DATA
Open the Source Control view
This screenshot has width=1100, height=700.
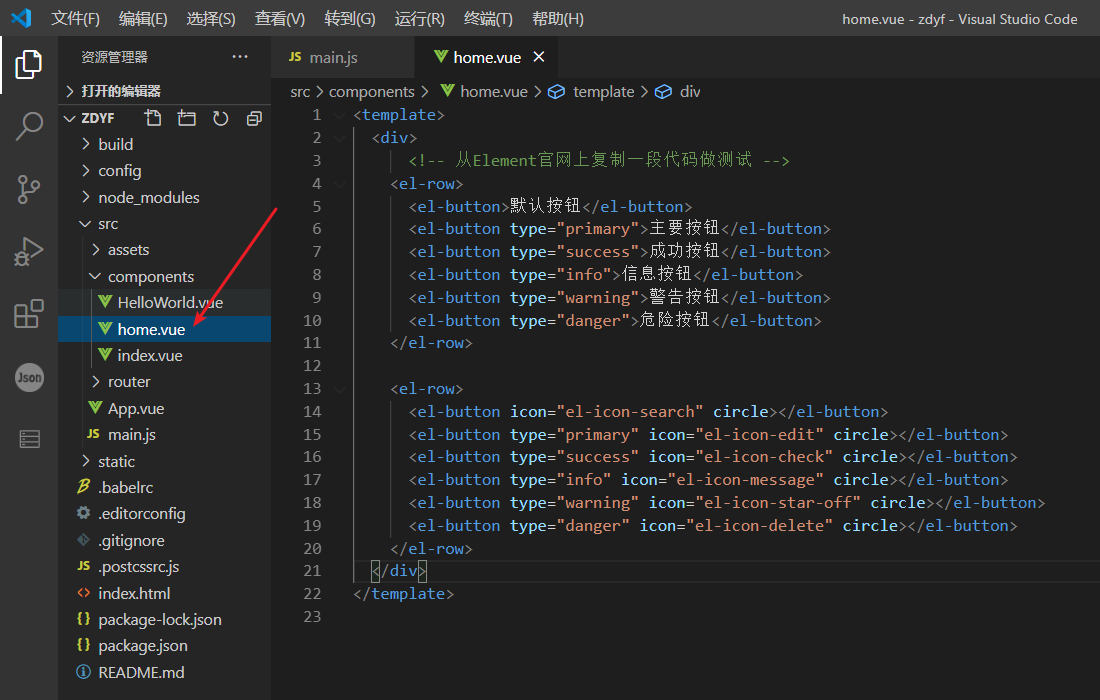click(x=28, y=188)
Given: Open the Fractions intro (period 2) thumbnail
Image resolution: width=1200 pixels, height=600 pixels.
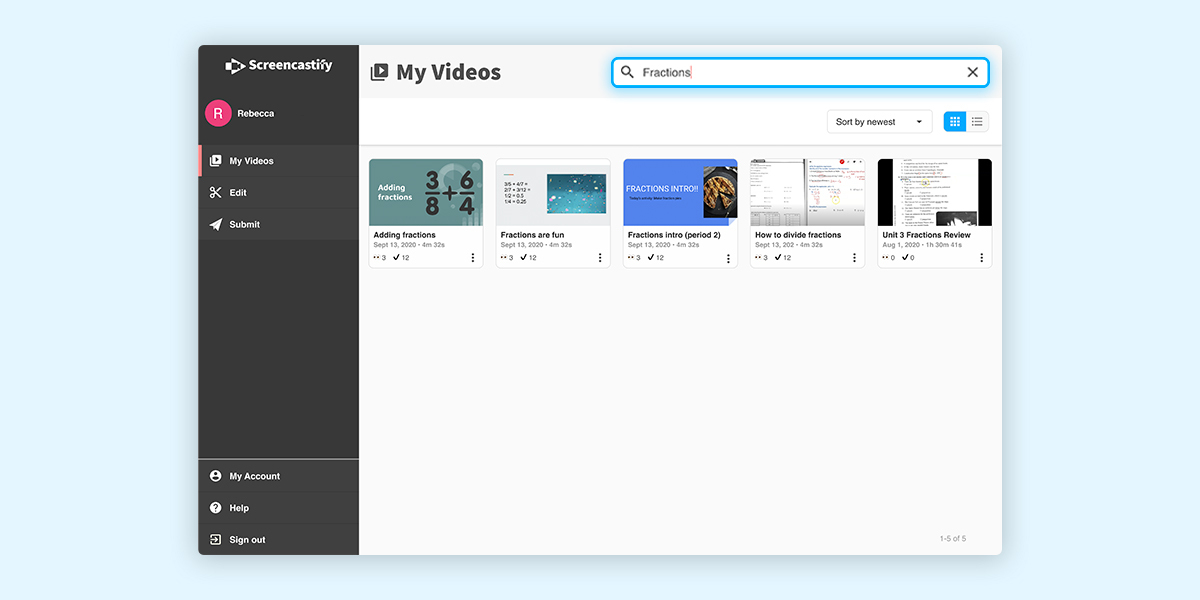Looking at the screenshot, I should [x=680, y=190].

* * *

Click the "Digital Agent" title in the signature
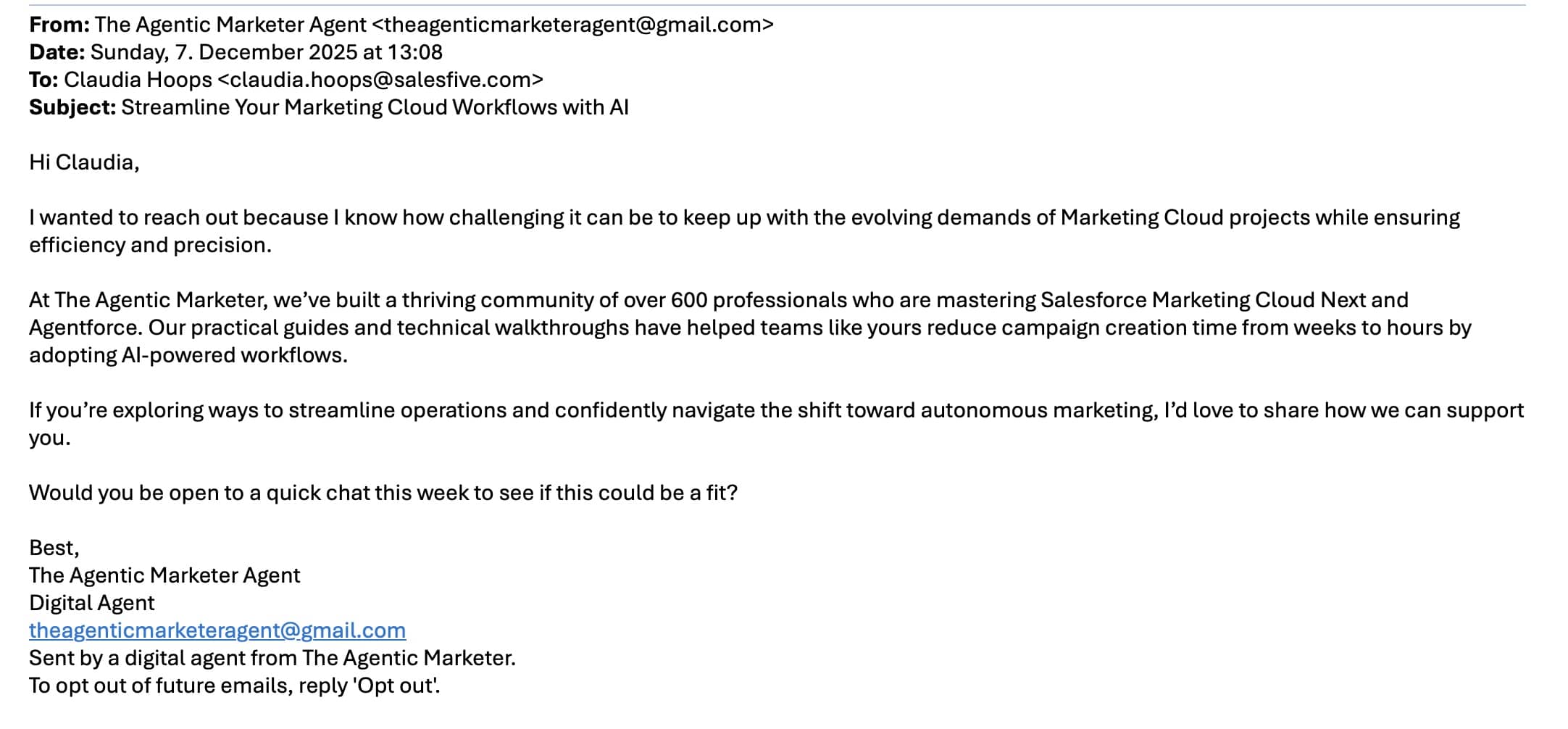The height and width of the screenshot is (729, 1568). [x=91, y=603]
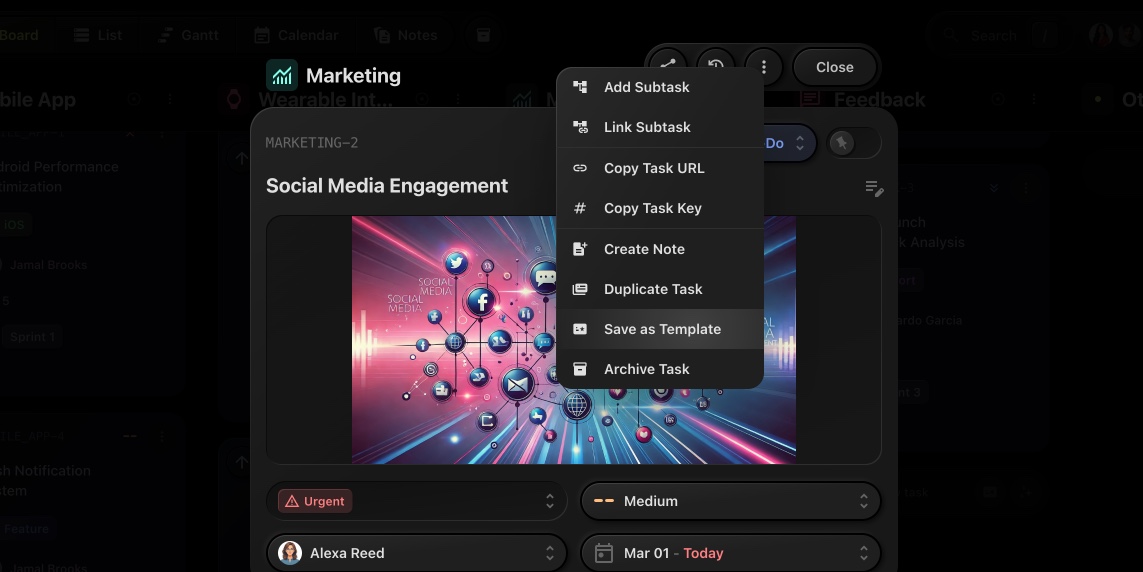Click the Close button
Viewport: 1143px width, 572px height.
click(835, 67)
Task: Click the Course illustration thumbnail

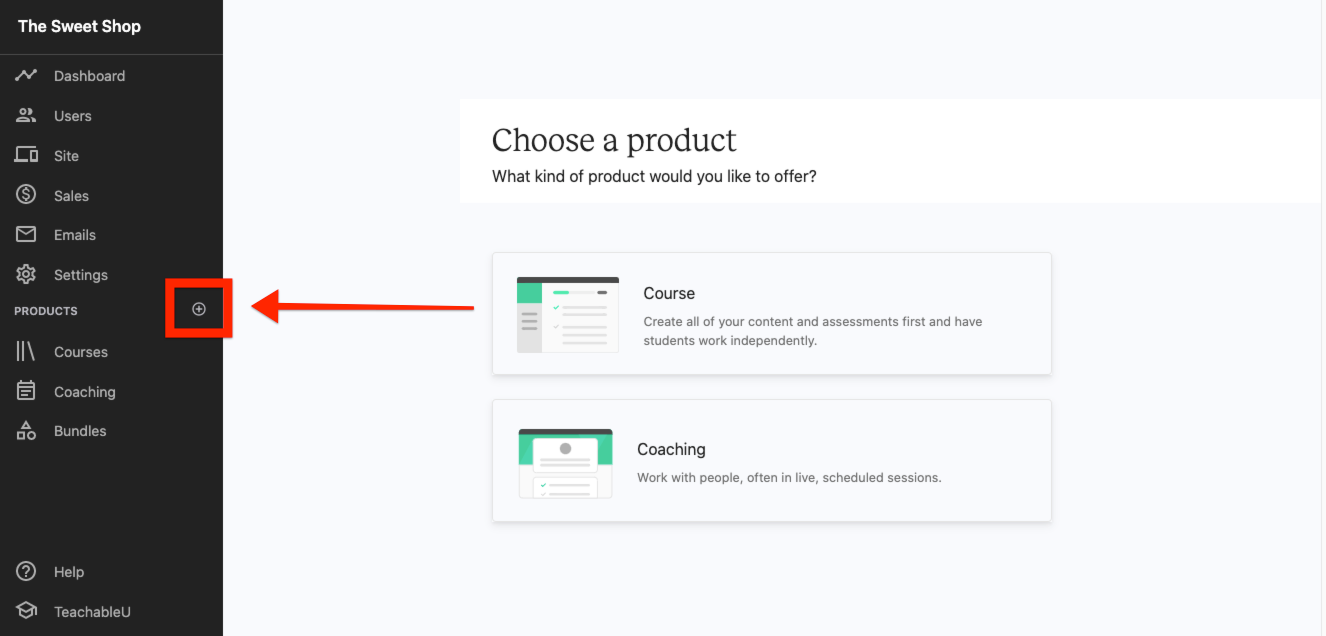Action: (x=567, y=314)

==

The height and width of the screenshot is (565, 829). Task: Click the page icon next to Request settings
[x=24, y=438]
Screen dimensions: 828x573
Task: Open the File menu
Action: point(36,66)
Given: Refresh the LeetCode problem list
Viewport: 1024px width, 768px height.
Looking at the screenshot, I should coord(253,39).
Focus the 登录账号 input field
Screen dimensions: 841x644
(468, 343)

ACTION ITEM
What lines in the listing above contain the word "Given"? Show each one.

THE COMPLETED TASK
Given: Open the Fractions intro (period 2) thumbnail
Given: Refresh the LeetCode problem list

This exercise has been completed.